Tracking System Trends with PromQL
When your boss asks, "How's the system been doing lately?", try this:
avg_over_time(node_memory_MemAvailable_bytes[1h]) / avg_over_time(node_memory_MemTotal_bytes[1h]) * 100
This shows you the average available memory as a percentage over the last hour. It's a quick way to see if you're headed for trouble.
Want to impress them with a day's worth of data? Just tweak it a bit:
avg_over_time(
(avg_over_time(node_memory_MemAvailable_bytes[1h]) / avg_over_time(node_memory_MemTotal_bytes[1h]) * 100)[1d:1h]
)
Now you're looking at hourly averages for the past day. It's like a time-lapse for your memory usage.
Identifying Resource Hogs in Prometheus
When you need to know which service is hogging all the resources:
topk(5, sum by (service) (rate(container_cpu_usage_seconds_total[5m])) / sum by (service) (machine_cpu_cores))
This ranks your services by CPU usage. It's great for finding out which service needs optimization (or which team you need to have a friendly chat with).
Want to compare current usage to last week? Here's a nifty trick:
topk(5, (
sum by (service) (rate(container_cpu_usage_seconds_total[5m])) / sum by (service) (machine_cpu_cores)
) / (
sum by (service) (rate(container_cpu_usage_seconds_total[5m] offset 1w)) / sum by (service) (machine_cpu_cores offset 1w)
))
This shows you which services have had the biggest change in CPU usage compared to last week. Perfect for catching performance regressions or unexpected improvements.

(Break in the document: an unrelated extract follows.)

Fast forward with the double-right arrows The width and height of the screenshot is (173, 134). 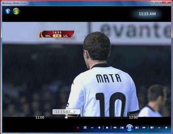[x=144, y=127]
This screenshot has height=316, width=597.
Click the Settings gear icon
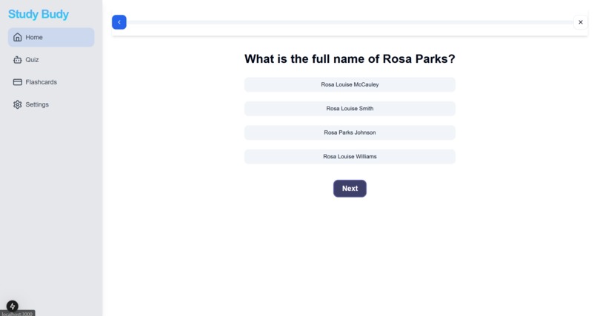coord(18,104)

Digging Deeper with Advanced Queries
The "Agg and Match" Technique
Ever needed to find out which client is causing the most errors? Try this:
Copy
sum by (client) (
rate(http_requests_total{status=~"5.."}[5m])
)
/
sum by (client) (
rate(http_requests_total[5m])
)
This gives you the error rate per client. It's like having x-ray vision for your API troubles.
The Subquery Shuffle
Here's a beast of a query that finds CPU usage spikes:
max_over_time(
(
sum by (instance) (rate(node_cpu_seconds_total{mode!="idle"}[5m]))
/
count by (instance) (node_cpu_seconds_total{mode="idle"})
)[1h:5m]
)
-
min_over_time(
(
sum by (instance) (rate(node_cpu_seconds_total{mode!="idle"}[5m]))
/
count by (instance) (node_cpu_seconds_total{mode="idle"})
)[1h:5m]
)
This finds the difference between the max and min CPU usage over the last hour, calculated every 5 minutes. It's like a CPU usage roller coaster detector.
Aggregation Functions in PromQL
PromQL offers several specialized aggregation functions to help you analyze and summarize your time series data efficiently.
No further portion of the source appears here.